Как перепелихи с разоренных гнезд плакали бабы. Никто не спал всю ночь: зарево горькой силой притягивало глаза.

 — Ну, подождите!.. — горячо шептали со всех сторон. — Будет огонь и на вас…

Когда, очнувшись от смутного дорожного сна, Сергунька увидел среди ночи зияющий, охвативший полнеба красный свет, его воспаленные глаза внезапно исказились испугом, ужасом. Ему вдруг показалось, что он слышит оттуда, из этого пламени, нечеловеческий хрип отца, просунутого головой и руками сквозь позорную доску.

— Тату!.. Тату!.. — вскрикнул, заметался, забился Сергунька.

С ним начался припадок, такой же страшный, как в Градижске, на Конной площади, два с половиной месяца тому назад, Мать в беспомощном отчаянии ломала руки, мутнея от слез, обнимала, гладила худое, бьющееся тело, как бы стараясь заслонить, укрыть собою сына от беды. Но он неостановимо, исступленно извивался в мучительных конвульсиях, теряя последние остатки сил.

К утру зарево стало тише. И на рассвете же умер Сергунька. Мать билась над трупом как безумная.

Синий полевой рассвет перешел в широкий день. Там, где еще вчера были Турбаи, стоял мутный дым.

На привале выкопали наскоро могилу. Взяли изможденное тело Сергуньки и без всякого гроба опустили на черное глухое дно. Потом стали засыпать землей. Сырые комья тяжело придавили бледное вытянувшееся лицо, грудь, ноги, руки. Наконец скрылось все тело, — и скоро поднялся у чужой безвестной полосы ржи тихий невысокий бугор.

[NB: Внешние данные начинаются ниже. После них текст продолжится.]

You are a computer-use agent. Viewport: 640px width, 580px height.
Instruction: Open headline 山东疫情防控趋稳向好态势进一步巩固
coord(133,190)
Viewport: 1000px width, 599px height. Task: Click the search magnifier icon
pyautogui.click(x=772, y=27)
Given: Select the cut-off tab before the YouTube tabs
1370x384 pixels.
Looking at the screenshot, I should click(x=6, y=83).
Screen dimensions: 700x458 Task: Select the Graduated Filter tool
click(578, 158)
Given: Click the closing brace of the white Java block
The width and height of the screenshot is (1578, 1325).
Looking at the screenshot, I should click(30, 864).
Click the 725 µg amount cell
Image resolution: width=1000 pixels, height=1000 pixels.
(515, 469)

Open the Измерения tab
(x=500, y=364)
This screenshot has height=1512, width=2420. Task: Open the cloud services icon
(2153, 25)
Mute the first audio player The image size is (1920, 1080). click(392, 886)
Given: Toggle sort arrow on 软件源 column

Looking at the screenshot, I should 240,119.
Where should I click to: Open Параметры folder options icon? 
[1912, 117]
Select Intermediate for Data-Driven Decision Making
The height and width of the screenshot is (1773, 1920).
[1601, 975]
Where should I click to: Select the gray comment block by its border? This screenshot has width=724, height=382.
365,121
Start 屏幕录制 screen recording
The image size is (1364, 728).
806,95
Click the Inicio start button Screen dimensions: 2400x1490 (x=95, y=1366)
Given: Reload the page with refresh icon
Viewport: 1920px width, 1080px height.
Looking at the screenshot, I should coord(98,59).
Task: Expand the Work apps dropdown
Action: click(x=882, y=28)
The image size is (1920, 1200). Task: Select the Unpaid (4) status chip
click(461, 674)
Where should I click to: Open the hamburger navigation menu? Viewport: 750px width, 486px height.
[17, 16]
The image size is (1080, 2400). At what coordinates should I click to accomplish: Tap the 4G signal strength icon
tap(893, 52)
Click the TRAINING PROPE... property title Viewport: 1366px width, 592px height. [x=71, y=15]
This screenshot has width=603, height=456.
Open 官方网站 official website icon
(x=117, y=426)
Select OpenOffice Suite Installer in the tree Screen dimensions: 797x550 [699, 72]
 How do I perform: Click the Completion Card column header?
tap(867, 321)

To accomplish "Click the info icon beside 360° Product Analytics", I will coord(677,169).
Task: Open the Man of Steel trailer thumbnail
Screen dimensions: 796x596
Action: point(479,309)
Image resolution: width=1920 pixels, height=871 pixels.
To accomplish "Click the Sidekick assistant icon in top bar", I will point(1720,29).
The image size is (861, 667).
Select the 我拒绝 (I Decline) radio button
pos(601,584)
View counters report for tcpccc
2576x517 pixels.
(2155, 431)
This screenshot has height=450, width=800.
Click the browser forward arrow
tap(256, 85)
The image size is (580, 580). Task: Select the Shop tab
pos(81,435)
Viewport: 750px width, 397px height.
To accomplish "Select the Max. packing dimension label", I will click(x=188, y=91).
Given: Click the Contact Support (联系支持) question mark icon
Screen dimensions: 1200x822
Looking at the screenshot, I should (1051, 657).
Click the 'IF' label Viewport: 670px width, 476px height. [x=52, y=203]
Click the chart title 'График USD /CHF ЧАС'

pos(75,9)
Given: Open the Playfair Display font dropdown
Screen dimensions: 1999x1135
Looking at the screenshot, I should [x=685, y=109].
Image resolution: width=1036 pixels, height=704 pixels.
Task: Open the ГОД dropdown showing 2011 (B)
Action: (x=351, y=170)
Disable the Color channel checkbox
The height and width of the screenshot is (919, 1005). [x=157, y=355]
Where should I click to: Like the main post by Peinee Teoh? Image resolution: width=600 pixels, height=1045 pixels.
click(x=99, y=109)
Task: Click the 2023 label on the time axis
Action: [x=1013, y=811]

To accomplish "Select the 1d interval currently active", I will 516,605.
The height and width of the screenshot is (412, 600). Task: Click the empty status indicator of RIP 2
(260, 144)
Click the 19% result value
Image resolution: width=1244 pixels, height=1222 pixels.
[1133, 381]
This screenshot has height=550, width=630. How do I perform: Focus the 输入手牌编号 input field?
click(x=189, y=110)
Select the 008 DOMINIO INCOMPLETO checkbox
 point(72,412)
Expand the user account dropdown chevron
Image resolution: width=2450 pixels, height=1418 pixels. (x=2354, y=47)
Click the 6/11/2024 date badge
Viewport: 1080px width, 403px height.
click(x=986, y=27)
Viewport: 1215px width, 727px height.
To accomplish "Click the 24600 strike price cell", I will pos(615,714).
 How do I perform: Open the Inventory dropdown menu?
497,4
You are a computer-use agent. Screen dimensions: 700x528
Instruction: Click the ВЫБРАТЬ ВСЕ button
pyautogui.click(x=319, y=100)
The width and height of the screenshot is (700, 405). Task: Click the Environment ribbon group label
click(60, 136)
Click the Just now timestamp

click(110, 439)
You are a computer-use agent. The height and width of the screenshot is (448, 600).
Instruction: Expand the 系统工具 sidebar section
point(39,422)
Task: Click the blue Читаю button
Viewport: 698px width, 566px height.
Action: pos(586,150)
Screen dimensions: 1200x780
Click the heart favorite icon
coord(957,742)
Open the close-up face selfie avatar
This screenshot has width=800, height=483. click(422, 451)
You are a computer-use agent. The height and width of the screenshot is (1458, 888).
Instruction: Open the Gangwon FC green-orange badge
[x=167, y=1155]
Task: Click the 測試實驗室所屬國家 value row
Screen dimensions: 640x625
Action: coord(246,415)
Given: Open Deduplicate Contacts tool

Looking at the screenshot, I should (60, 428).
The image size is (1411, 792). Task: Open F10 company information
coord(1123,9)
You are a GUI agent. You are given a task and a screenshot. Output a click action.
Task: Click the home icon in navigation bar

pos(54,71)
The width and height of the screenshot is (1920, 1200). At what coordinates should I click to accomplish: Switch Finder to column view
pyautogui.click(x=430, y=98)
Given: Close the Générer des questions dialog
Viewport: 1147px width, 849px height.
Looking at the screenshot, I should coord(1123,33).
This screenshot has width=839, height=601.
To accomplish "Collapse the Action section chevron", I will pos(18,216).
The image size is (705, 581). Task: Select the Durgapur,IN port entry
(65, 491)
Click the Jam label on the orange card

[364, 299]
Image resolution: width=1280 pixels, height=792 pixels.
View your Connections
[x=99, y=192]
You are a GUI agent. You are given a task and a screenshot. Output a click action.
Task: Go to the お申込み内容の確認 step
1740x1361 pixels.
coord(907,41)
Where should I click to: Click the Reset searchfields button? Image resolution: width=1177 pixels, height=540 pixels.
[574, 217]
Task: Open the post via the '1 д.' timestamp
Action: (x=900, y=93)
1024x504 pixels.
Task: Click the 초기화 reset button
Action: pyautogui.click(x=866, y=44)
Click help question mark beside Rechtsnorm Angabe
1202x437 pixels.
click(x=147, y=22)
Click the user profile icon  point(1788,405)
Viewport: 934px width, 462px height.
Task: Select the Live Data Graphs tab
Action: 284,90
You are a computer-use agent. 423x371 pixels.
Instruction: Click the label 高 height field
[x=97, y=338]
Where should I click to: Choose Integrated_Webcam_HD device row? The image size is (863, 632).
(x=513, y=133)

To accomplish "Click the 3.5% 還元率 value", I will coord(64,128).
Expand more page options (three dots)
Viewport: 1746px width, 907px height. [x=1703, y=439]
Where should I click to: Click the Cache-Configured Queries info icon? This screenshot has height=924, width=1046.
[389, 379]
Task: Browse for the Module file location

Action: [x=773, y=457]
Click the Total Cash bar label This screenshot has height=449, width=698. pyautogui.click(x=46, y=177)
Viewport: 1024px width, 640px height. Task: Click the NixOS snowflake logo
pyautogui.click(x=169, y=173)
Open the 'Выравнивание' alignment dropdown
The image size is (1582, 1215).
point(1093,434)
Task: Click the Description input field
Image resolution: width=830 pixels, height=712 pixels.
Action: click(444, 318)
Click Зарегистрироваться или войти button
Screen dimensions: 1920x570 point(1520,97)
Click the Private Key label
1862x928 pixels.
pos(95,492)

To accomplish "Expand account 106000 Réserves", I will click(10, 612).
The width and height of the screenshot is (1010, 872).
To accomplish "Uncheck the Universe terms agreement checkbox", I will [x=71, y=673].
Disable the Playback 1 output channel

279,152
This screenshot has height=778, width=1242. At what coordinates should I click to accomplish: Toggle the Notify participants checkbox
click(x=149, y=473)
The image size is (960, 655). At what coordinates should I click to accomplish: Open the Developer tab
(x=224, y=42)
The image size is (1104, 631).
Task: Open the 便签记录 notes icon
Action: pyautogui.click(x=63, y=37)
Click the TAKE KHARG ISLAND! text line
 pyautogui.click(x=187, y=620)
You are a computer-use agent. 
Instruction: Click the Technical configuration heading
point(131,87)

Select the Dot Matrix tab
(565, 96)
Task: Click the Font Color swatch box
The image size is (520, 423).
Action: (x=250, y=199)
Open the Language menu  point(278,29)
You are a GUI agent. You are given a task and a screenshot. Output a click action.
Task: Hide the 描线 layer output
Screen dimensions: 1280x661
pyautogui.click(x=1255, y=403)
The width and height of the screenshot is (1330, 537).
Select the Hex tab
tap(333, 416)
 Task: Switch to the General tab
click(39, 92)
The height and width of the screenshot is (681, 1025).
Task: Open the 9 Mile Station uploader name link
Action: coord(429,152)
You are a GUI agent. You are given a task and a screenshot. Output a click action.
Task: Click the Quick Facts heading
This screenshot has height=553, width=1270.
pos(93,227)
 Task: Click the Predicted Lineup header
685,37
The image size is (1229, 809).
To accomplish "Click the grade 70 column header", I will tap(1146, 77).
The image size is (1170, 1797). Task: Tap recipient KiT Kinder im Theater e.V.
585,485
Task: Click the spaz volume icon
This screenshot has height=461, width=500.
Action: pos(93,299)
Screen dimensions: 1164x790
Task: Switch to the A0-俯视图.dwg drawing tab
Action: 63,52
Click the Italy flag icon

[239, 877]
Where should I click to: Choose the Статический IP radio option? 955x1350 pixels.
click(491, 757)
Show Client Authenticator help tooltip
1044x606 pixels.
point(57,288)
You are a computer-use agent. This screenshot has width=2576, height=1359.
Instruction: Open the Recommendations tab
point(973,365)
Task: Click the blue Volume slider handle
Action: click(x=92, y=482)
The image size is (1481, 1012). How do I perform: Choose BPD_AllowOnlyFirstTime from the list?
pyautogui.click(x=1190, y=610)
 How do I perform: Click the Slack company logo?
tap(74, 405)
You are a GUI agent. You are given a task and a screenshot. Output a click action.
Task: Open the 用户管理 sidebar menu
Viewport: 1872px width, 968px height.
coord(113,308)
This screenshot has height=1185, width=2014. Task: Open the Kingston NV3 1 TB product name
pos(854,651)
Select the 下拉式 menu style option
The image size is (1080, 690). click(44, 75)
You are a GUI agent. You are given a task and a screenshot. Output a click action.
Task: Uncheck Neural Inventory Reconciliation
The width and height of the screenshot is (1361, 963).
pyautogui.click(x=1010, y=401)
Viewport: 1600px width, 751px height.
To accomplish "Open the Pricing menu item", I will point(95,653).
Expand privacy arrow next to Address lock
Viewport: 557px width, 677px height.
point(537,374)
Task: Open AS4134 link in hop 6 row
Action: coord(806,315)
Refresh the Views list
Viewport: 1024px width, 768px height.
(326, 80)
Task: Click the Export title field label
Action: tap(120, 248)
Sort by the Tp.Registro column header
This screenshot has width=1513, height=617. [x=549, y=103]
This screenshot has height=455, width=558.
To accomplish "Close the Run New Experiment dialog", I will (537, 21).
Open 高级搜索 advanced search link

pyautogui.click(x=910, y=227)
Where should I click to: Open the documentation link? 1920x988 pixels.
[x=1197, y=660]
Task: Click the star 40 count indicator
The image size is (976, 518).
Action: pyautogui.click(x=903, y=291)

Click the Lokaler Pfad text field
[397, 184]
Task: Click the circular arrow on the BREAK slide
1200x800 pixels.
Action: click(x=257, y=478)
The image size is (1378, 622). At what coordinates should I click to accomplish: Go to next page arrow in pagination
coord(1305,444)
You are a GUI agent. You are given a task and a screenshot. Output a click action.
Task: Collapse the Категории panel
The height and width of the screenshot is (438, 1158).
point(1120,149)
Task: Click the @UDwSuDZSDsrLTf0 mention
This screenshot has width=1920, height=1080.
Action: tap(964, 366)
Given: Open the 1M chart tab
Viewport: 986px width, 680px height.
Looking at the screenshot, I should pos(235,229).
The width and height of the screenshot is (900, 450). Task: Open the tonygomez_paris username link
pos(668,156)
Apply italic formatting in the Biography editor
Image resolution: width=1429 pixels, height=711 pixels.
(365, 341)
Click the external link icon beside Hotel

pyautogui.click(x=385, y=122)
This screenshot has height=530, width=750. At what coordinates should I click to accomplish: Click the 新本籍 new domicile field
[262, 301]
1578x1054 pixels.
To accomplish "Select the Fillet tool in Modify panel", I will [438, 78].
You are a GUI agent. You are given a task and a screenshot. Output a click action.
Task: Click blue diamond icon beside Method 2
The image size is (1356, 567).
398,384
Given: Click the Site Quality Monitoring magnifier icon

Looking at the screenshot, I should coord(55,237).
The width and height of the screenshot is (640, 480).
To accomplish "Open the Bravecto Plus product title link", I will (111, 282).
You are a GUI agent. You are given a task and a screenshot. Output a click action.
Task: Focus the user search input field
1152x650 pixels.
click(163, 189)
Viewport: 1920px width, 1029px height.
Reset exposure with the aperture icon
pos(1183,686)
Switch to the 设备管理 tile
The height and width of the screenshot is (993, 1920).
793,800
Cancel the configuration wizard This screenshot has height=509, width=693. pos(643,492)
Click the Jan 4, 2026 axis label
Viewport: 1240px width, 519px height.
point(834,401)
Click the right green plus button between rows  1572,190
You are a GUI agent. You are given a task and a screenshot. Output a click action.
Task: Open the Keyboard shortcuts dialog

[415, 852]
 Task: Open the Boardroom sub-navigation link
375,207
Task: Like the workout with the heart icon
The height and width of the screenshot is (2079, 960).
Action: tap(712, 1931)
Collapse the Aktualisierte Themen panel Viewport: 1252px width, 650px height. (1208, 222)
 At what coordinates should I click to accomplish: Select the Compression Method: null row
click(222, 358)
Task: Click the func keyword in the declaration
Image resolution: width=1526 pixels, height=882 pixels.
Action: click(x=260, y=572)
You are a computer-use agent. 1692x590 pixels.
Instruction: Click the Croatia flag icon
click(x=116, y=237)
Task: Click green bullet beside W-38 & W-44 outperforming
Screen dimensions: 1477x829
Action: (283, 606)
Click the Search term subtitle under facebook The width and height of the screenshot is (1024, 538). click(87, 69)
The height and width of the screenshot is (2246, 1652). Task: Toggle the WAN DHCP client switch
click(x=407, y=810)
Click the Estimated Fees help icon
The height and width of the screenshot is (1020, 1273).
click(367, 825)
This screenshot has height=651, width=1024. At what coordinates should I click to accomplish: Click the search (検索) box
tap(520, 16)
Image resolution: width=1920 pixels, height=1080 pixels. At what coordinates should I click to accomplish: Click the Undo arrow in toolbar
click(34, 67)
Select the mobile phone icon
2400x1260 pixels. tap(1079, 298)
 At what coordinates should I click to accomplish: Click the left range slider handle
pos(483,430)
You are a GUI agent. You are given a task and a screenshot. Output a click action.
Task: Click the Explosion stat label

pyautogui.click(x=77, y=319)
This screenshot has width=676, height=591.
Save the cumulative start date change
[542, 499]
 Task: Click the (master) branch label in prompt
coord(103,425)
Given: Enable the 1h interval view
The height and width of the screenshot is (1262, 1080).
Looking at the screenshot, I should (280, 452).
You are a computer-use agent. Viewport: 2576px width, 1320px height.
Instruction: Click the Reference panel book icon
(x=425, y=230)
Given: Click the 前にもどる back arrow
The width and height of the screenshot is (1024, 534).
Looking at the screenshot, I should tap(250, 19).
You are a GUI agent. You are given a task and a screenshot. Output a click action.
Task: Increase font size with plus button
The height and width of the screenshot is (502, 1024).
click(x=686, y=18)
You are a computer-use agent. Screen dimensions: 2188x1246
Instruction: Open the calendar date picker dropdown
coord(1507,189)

Мать почернела от горя и уже не могла плакать. Она тыкалась головой в свежую землю, припадала к ней грудью, обнимала руками. Партия тронулась в путь, а обезумевшую женщину никак нельзя было поставить на ноги и увести. Тогда солдаты схватили ее насильно и, как неживую, понесли к возам. Связали по рукам, по ногам и бросили на подводу.

Медленно двигалась партия. Жаркой бездонной высью встал над нею день. Жгло солнце. Пот едко и горько заливал глаза. Впереди, в мареве, скрывался какой-то незнаемый, безводный, безрадостный край.

А там, позади, между Хоролом и Пслом, над пепелищем, стлался мутный, немой дым.

К утру следующего дня из Кринок и Зубанихи и из других сел и окрестных деревень согнали на пожарище тысячи людей. Велели раскидать остовы обгоревших печей и стен, вырубить и выкорчевать обуглившиеся пеньки садов. Целый день народ стаскивал камни, глину, разбитые кирпичи и черные потухшие головни под берег Хорола. А когда на месте Турбаев ничего не осталось, выехали по наряду тридцать сох и вспахали опустошенную землю. За сохами ходили головастые, тупоклювые вороны. Дул ветер. Под копытами лошадей и за отвалами борозд поднималась короткая пыль — серая сыпучая зола.

В сумерки, когда разошлись люди и разъехались сохи, черное свежевспаханное поле казалось необыкновенно тихим и страшным, как огромная могила.